AI Models Master the Art of Scientific Intuition
- •Researchers introduce RLCF to train AI models in judging and proposing high-impact research ideas
- •Scientific Judge model trained on 700,000 paper pairs outperforms GPT-5.2 in predicting research value
- •Scientific Thinker policy model generates research proposals with higher potential impact than current baselines
Researchers have long focused on the executive capabilities of AI, such as writing code, but a new study from the OpenMOSS team shifts focus toward "scientific taste." This term refers to the ability to distinguish which research ideas possess the highest potential for long-term impact. By introducing a framework called Reinforcement Learning from Community Feedback (RLCF), the team has demonstrated that AI can learn to evaluate and generate high-quality scientific hypotheses.
The training process involved a two-stage approach centered on preference modeling—the practice of teaching machines to understand human priorities. First, the team developed "Scientific Judge" by training it on 700,000 matched pairs of papers where one had significantly higher citations than the other. This allowed the model to act as a reward mechanism, identifying the traits that characterize groundbreaking science. Next, they used this judge to train "Scientific Thinker," a model designed to propose novel research directions that align with peer-review standards.

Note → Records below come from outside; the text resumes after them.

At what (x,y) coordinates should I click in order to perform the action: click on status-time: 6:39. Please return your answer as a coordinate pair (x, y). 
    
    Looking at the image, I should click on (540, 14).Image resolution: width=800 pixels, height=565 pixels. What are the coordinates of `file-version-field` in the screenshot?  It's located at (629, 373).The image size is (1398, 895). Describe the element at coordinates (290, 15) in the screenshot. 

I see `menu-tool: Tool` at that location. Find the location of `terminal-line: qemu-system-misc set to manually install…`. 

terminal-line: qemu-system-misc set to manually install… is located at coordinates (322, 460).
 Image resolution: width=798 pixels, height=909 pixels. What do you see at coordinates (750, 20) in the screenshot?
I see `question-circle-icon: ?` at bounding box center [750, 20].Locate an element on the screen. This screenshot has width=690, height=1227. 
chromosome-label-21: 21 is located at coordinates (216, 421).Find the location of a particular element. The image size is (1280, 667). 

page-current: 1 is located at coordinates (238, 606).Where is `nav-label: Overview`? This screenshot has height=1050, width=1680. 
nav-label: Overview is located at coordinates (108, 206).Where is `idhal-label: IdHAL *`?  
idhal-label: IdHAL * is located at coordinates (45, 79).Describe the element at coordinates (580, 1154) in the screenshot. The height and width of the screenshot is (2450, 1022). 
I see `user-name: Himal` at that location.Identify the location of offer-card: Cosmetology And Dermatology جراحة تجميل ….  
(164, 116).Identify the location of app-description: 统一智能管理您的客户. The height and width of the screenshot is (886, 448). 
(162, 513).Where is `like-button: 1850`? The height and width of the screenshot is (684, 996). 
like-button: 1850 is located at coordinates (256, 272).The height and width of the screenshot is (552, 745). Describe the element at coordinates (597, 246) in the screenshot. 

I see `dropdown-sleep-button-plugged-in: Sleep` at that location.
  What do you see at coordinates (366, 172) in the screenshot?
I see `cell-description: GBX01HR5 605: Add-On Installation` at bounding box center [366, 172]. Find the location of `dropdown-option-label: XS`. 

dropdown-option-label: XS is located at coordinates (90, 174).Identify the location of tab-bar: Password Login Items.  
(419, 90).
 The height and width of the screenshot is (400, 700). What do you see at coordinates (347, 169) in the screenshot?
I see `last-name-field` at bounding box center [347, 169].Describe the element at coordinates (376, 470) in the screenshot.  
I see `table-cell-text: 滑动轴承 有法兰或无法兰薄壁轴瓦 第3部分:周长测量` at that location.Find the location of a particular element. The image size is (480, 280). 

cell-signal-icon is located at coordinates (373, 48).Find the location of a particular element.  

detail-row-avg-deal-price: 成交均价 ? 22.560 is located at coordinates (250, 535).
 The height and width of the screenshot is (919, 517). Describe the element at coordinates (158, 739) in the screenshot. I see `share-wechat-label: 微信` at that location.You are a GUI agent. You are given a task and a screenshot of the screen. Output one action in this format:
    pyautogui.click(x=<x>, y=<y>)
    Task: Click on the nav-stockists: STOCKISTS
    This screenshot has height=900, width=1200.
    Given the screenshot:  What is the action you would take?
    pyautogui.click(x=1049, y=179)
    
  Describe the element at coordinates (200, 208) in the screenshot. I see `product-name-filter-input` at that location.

The results are striking, with specialized 30B-parameter models outperforming commercial systems like GPT-5.2 and Gemini 3 Pro on research benchmarks. This development marks a milestone toward creating "AI Scientists" capable of not just processing data, but actively steering the direction of discovery. By bridging the gap between raw power and qualitative judgment, this research suggests that the human trait of intuition is becoming a programmable feature.